Ethan Hunter hatte sich erkundigt und hatte auch nichts vergessen. Er wusste genau, welchen Weg er fahren musste, um den Friedhof zu erreichen, auf dem Frantisek Marek begraben lag.
Er hatte sich ein Nävi gekauft und es so hingestellt, dass er es im Auge behalten konnte. So konnte er sich in der Riesenstadt nicht verfahren.
Es war zum Glück kein großer Friedhof, auf dem Marek lag. Er würde nicht lange suchen müssen. Eine Taschenlampe trug er bei sich.
Er fuhr noch eine Viertelstunde und bog dann in die Straße ein, an der sein Ziel lag.
Das Gelände lag nicht abseits. Es war ein kleines und auch sehr altes Areal inmitten eines Wohngebiets. Die Menschen hatten sich längst daran gewöhnt und sahen den kleinen Friedhof als einen Park an.
Hunter parkte seinen Seat und löschte das Licht der Scheinwerfer. Er blieb noch im Fahrzeug sitzen. Das hatte er sich bei seinen Einsätzen angewöhnt. Immer die Gegend kontrollieren, denn mit den Feinden war nicht zu spaßen.

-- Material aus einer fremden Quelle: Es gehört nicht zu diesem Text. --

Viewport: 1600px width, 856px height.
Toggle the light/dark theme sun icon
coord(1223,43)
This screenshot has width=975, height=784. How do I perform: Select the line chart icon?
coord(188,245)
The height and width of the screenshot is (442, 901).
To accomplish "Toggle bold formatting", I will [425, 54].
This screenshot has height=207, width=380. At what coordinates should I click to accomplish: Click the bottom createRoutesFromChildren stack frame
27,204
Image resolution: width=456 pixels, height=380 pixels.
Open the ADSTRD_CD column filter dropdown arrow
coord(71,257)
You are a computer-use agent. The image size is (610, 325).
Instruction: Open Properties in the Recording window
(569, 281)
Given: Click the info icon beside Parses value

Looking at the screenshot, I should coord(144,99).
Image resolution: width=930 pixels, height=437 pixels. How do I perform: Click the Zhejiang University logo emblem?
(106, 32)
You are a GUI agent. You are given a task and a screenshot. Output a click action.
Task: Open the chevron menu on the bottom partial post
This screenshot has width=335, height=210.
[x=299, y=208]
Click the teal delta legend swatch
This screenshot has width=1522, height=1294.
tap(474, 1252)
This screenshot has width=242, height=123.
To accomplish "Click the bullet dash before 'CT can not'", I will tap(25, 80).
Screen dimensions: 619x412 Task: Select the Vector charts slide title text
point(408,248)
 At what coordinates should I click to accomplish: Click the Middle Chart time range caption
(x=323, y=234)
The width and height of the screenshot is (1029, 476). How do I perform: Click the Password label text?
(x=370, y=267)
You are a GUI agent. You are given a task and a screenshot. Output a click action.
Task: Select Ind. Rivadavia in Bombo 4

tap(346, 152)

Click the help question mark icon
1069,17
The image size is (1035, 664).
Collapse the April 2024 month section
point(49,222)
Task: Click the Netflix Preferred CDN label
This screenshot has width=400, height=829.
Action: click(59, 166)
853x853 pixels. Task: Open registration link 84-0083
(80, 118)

Hier spürte er nichts. Es war alles ruhig. Niemand hatte Interesse daran, in der Nacht den Friedhof zu besuchen. Auch keine Schwarzen, die irgendwelche Rituale feiern wollten. Die suchten sich für ihre Aktivitäten die größeren Friedhöfe aus.
Bis zum Eingang musste er noch ein paar Schritte gehen. Seine Gedanken drehten sich um seinen Auftrag. Nur für ihn lebte er. Lange genug hatte er darauf hin gearbeitet. Jetzt war er endlich in der Lage, die Dinge in die Tat umzusetzen.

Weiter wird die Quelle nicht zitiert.